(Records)
┄┄┄┄┄┄┄┄┄┄

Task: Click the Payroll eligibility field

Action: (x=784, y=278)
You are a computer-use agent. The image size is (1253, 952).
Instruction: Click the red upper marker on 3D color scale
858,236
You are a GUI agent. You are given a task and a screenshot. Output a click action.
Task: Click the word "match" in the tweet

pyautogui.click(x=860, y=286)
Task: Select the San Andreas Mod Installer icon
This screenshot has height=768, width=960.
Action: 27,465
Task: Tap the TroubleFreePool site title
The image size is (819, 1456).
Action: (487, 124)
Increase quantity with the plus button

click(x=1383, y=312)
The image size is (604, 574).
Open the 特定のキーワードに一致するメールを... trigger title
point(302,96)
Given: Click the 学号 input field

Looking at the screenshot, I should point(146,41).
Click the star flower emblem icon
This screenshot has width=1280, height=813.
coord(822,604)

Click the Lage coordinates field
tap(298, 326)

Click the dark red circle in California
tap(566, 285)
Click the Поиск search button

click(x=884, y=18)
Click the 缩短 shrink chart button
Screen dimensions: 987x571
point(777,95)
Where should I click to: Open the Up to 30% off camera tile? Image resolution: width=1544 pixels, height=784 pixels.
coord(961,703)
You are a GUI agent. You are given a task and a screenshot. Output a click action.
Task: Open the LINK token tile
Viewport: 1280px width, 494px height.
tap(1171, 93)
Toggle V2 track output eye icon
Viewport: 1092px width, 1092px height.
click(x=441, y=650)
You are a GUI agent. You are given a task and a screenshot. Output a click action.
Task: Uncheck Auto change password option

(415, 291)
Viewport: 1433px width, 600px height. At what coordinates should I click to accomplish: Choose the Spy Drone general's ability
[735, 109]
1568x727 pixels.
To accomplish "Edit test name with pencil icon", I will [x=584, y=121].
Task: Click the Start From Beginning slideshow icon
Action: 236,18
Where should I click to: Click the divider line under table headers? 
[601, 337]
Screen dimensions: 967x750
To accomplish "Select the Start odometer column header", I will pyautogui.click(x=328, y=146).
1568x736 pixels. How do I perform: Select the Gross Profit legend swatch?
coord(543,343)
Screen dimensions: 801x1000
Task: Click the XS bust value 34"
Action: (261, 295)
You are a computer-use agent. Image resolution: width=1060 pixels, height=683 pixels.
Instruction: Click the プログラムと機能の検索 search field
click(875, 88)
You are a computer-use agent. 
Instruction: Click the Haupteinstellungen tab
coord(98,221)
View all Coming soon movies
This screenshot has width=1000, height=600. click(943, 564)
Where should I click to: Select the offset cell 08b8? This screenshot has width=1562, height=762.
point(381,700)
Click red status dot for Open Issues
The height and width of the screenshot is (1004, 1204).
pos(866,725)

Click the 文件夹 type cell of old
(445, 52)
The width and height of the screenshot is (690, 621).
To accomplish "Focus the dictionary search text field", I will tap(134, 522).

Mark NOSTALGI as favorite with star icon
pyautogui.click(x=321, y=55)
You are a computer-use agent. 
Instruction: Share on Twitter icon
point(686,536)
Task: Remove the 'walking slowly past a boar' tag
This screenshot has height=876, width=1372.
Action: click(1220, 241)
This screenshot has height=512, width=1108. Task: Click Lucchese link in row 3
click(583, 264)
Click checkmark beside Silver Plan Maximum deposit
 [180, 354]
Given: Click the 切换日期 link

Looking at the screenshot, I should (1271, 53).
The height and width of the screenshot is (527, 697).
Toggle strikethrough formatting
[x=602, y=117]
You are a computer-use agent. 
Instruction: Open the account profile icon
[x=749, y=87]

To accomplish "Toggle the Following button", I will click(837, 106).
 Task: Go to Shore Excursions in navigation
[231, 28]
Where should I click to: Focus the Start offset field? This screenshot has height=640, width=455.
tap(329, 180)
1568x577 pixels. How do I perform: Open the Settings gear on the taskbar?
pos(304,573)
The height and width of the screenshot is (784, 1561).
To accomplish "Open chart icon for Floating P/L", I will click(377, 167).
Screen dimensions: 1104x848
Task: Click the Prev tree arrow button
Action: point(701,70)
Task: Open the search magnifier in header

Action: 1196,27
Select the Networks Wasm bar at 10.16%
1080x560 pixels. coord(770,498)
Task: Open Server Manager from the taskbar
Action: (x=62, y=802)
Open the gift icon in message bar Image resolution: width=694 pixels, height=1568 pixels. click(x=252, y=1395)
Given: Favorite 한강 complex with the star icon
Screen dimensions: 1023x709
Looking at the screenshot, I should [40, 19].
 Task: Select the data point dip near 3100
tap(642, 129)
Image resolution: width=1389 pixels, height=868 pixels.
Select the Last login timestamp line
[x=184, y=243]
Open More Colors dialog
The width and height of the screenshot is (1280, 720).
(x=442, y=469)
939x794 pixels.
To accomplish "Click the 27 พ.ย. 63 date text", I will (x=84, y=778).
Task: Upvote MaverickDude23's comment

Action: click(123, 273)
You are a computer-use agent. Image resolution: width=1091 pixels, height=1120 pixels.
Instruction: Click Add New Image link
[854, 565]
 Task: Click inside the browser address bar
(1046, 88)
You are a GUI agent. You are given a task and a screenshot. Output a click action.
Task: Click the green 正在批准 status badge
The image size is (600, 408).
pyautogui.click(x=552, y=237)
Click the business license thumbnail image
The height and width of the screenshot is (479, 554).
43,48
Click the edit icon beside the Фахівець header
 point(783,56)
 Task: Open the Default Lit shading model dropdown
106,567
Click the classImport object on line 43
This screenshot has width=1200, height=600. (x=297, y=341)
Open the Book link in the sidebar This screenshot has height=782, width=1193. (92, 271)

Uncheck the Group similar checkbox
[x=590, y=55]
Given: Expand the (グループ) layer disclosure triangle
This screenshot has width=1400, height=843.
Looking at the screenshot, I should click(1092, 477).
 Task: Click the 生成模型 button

┄┄┄┄┄┄┄┄┄┄

* Direction *
Can you express every line of the data above as a JSON list of strings, with one string per line and blank lines omitted?

* Written response *
[
  "Task: Click the Payroll eligibility field",
  "Action: (x=784, y=278)",
  "You are a computer-use agent. The image size is (1253, 952).",
  "Instruction: Click the red upper marker on 3D color scale",
  "858,236",
  "You are a GUI agent. You are given a task and a screenshot. Output a click action.",
  "Task: Click the word \"match\" in the tweet",
  "pyautogui.click(x=860, y=286)",
  "Task: Select the San Andreas Mod Installer icon",
  "This screenshot has height=768, width=960.",
  "Action: 27,465",
  "Task: Tap the TroubleFreePool site title",
  "The image size is (819, 1456).",
  "Action: (487, 124)",
  "Increase quantity with the plus button",
  "click(x=1383, y=312)",
  "The image size is (604, 574).",
  "Open the 特定のキーワードに一致するメールを... trigger title",
  "point(302,96)",
  "Given: Click the 学号 input field",
  "Looking at the screenshot, I should point(146,41).",
  "Click the star flower emblem icon",
  "This screenshot has width=1280, height=813.",
  "coord(822,604)",
  "Click the Lage coordinates field",
  "tap(298, 326)",
  "Click the dark red circle in California",
  "tap(566, 285)",
  "Click the Поиск search button",
  "click(x=884, y=18)",
  "Click the 缩短 shrink chart button",
  "Screen dimensions: 987x571",
  "point(777,95)",
  "Where should I click to: Open the Up to 30% off camera tile? Image resolution: width=1544 pixels, height=784 pixels.",
  "coord(961,703)",
  "You are a GUI agent. You are given a task and a screenshot. Output a click action.",
  "Task: Open the LINK token tile",
  "Viewport: 1280px width, 494px height.",
  "tap(1171, 93)",
  "Toggle V2 track output eye icon",
  "Viewport: 1092px width, 1092px height.",
  "click(x=441, y=650)",
  "You are a GUI agent. You are given a task and a screenshot. Output a click action.",
  "Task: Uncheck Auto change password option",
  "(415, 291)",
  "Viewport: 1433px width, 600px height. At what coordinates should I click to accomplish: Choose the Spy Drone general's ability",
  "[735, 109]",
  "1568x727 pixels.",
  "To accomplish \"Edit test name with pencil icon\", I will [x=584, y=121].",
  "Task: Click the Start From Beginning slideshow icon",
  "Action: 236,18",
  "Where should I click to: Click the divider line under table headers? ",
  "[601, 337]",
  "Screen dimensions: 967x750",
  "To accomplish \"Select the Start odometer column header\", I will pyautogui.click(x=328, y=146).",
  "1568x736 pixels. How do I perform: Select the Gross Profit legend swatch?",
  "coord(543,343)",
  "Screen dimensions: 801x1000",
  "Task: Click the XS bust value 34\"",
  "Action: (261, 295)",
  "You are a computer-use agent. Image resolution: width=1060 pixels, height=683 pixels.",
  "Instruction: Click the プログラムと機能の検索 search field",
  "click(875, 88)",
  "You are a computer-use agent. ",
  "Instruction: Click the Haupteinstellungen tab",
  "coord(98,221)",
  "View all Coming soon movies",
  "This screenshot has width=1000, height=600. click(943, 564)",
  "Where should I click to: Select the offset cell 08b8? This screenshot has width=1562, height=762.",
  "point(381,700)",
  "Click red status dot for Open Issues",
  "The height and width of the screenshot is (1004, 1204).",
  "pos(866,725)",
  "Click the 文件夹 type cell of old",
  "(445, 52)",
  "The width and height of the screenshot is (690, 621).",
  "To accomplish \"Focus the dictionary search text field\", I will tap(134, 522).",
  "Mark NOSTALGI as favorite with star icon",
  "pyautogui.click(x=321, y=55)",
  "You are a computer-use agent. ",
  "Instruction: Share on Twitter icon",
  "point(686,536)",
  "Task: Remove the 'walking slowly past a boar' tag",
  "This screenshot has height=876, width=1372.",
  "Action: click(1220, 241)",
  "This screenshot has height=512, width=1108. Task: Click Lucchese link in row 3",
  "click(583, 264)",
  "Click checkmark beside Silver Plan Maximum deposit",
  " [180, 354]",
  "Given: Click the 切换日期 link",
  "Looking at the screenshot, I should (1271, 53).",
  "The height and width of the screenshot is (527, 697).",
  "Toggle strikethrough formatting",
  "[x=602, y=117]",
  "You are a computer-use agent. ",
  "Instruction: Open the account profile icon",
  "[x=749, y=87]",
  "To accomplish \"Toggle the Following button\", I will click(837, 106).",
  " Task: Go to Shore Excursions in navigation",
  "[231, 28]",
  "Where should I click to: Focus the Start offset field? This screenshot has height=640, width=455.",
  "tap(329, 180)",
  "1568x577 pixels. How do I perform: Open the Settings gear on the taskbar?",
  "pos(304,573)",
  "The height and width of the screenshot is (784, 1561).",
  "To accomplish \"Open chart icon for Floating P/L\", I will click(377, 167).",
  "Screen dimensions: 1104x848",
  "Task: Click the Prev tree arrow button",
  "Action: point(701,70)",
  "Task: Open the search magnifier in header",
  "Action: 1196,27",
  "Select the Networks Wasm bar at 10.16%",
  "1080x560 pixels. coord(770,498)",
  "Task: Open Server Manager from the taskbar",
  "Action: (x=62, y=802)",
  "Open the gift icon in message bar Image resolution: width=694 pixels, height=1568 pixels. click(x=252, y=1395)",
  "Given: Favorite 한강 complex with the star icon",
  "Screen dimensions: 1023x709",
  "Looking at the screenshot, I should [40, 19].",
  " Task: Select the data point dip near 3100",
  "tap(642, 129)",
  "Image resolution: width=1389 pixels, height=868 pixels.",
  "Select the Last login timestamp line",
  "[x=184, y=243]",
  "Open More Colors dialog",
  "The width and height of the screenshot is (1280, 720).",
  "(x=442, y=469)",
  "939x794 pixels.",
  "To accomplish \"Click the 27 พ.ย. 63 date text\", I will (x=84, y=778).",
  "Task: Upvote MaverickDude23's comment",
  "Action: click(123, 273)",
  "You are a computer-use agent. Image resolution: width=1091 pixels, height=1120 pixels.",
  "Instruction: Click Add New Image link",
  "[854, 565]",
  " Task: Click inside the browser address bar",
  "(1046, 88)",
  "You are a GUI agent. You are given a task and a screenshot. Output a click action.",
  "Task: Click the green 正在批准 status badge",
  "The image size is (600, 408).",
  "pyautogui.click(x=552, y=237)",
  "Click the business license thumbnail image",
  "The height and width of the screenshot is (479, 554).",
  "43,48",
  "Click the edit icon beside the Фахівець header",
  " point(783,56)",
  " Task: Open the Default Lit shading model dropdown",
  "106,567",
  "Click the classImport object on line 43",
  "This screenshot has width=1200, height=600. (x=297, y=341)",
  "Open the Book link in the sidebar This screenshot has height=782, width=1193. (92, 271)",
  "Uncheck the Group similar checkbox",
  "[x=590, y=55]",
  "Given: Expand the (グループ) layer disclosure triangle",
  "This screenshot has width=1400, height=843.",
  "Looking at the screenshot, I should click(1092, 477).",
  " Task: Click the 生成模型 button"
]